13th February 1795
Guernsey’s last duel
Major William Byng was a member of the 92nd Regiment of Foot. According to some accounts, he was a very patriotic man. It was probably this patriotism that led to the duel that cost him his life.
There are several different version of what happened. What we do know is that he and a man called James Taylor fell out. Taylor was a surgeon attached to the same company as Byng. In one telling, Taylor had failed to stand quickly enough during the national anthem, and an outraged Byng had challenged him to a duel. Another suggests it was Taylor who’d challenged Byng, after Byng himself had failed to stand.

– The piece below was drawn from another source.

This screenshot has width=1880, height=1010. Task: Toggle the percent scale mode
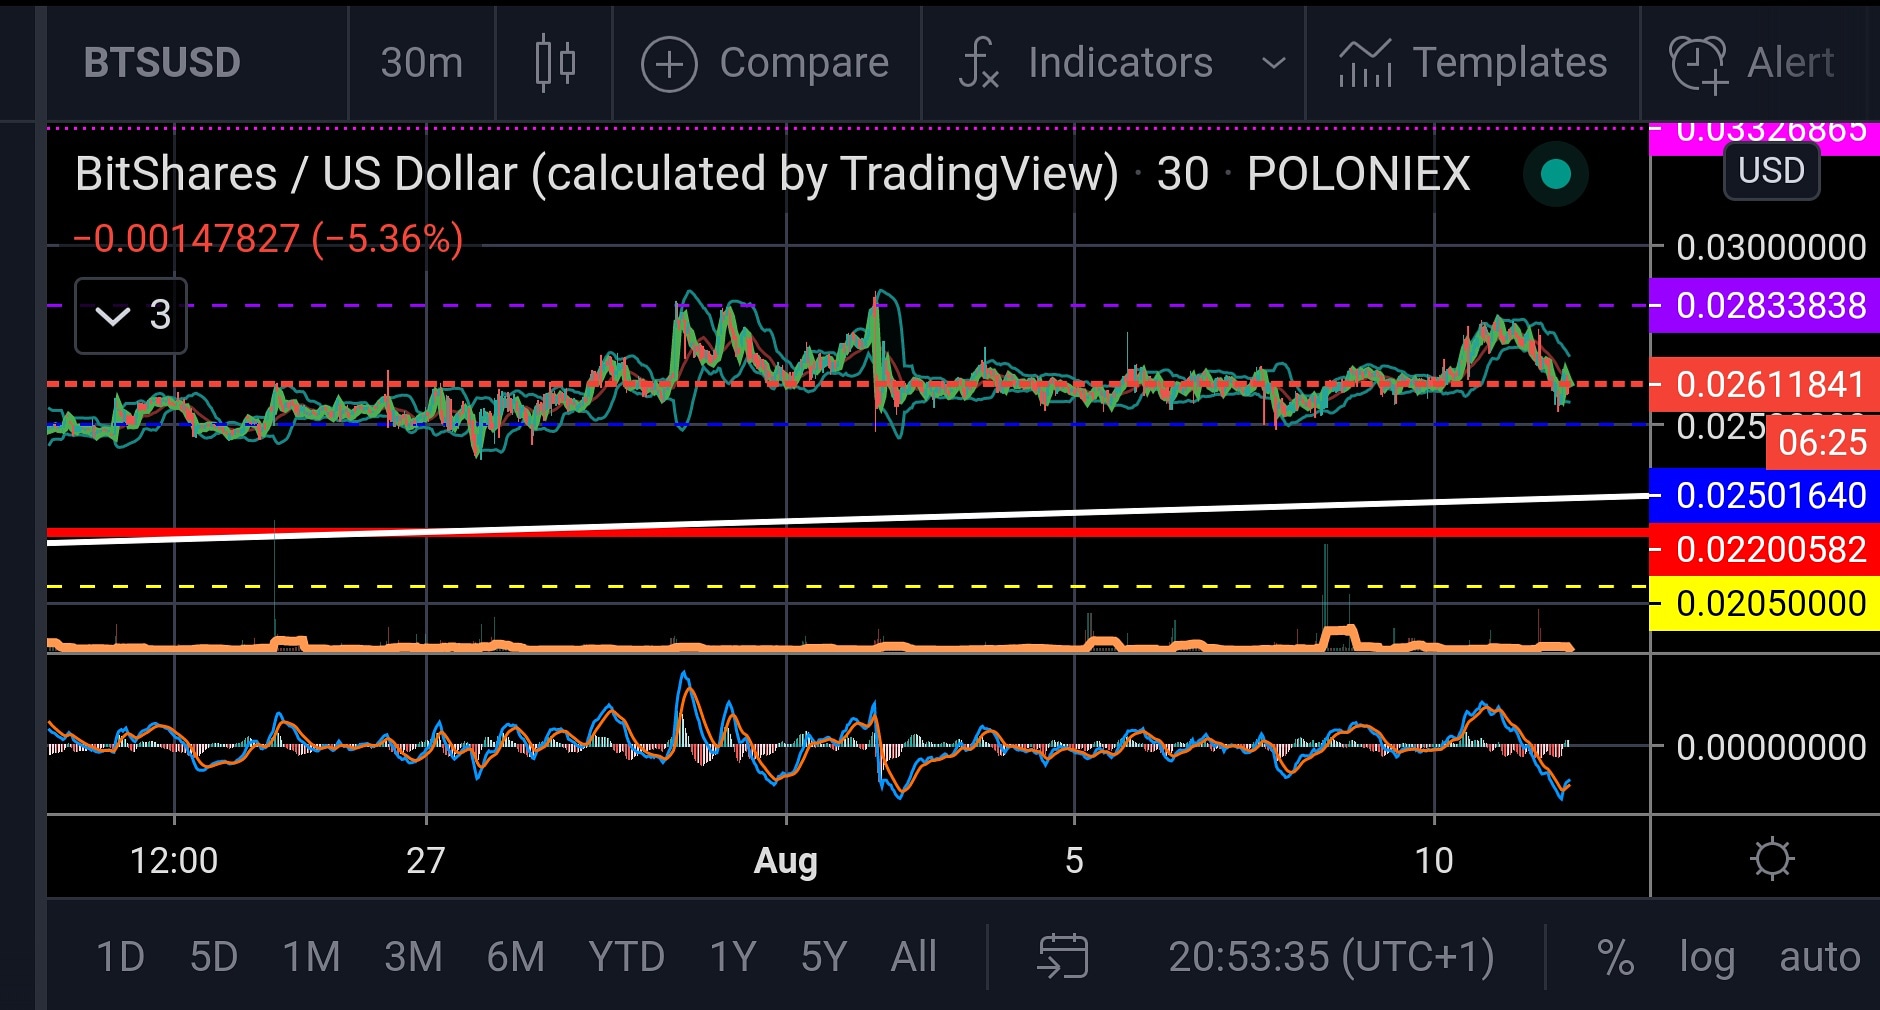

Either way, the dice was cast, and the men were unwilling or unable to stand down. They met in Cambridge Park the following morning – 13 February – and there, the matter was settled.
Short, sharp duel
It didn’t take long. Taylor shot Byng through the head. Byng was killed instantly, and was buried in the Cimitiere des Freres (the Brothers’ Cemetery), which is to the north of St Peter Port. He had been just 31 years old when he died.

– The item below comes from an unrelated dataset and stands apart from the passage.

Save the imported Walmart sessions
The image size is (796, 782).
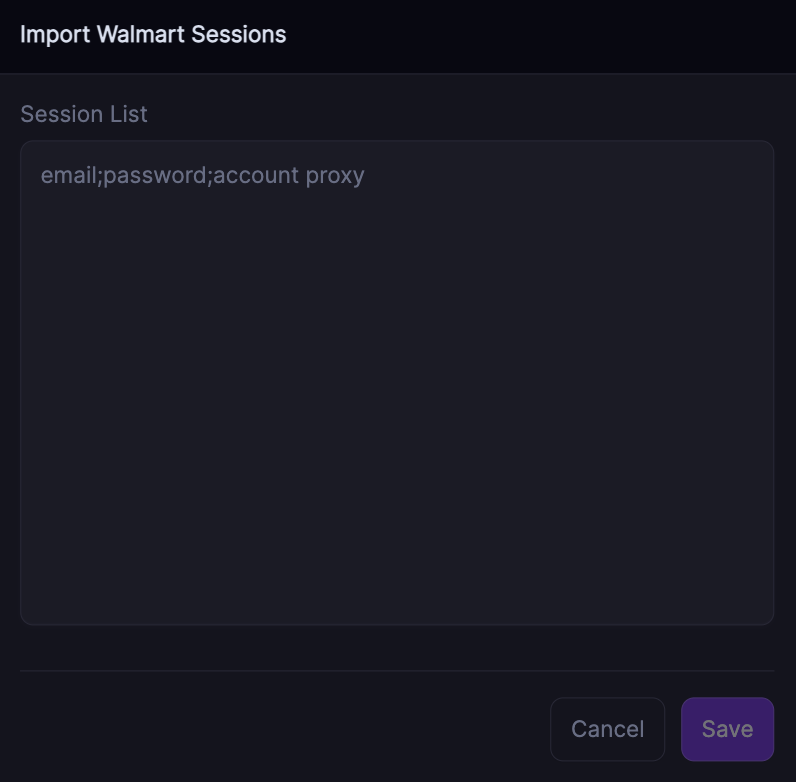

A stone in Cambridge Park still marks the spot where the duel took place, but that hadn’t always been the only evidence of the fight. Someone had carved Byng’s name and the date of his death on a tree. The tree is no longer there. It was removed when it became dangerous, but until that point the marks were still clearly visible on its bark.
Duelling wasn’t common on the island, even in the eighteenth century. It was outlawed in Guernsey at the time, perhaps not surprisingly and anyone breaking the law (and suriving) would be sentenced to serve time in prison at Castle Cornet (below).
Perhaps considering incarceration to be a fate worse than possible death many duellers took their pistols to Jersey and settled their arguments there instead.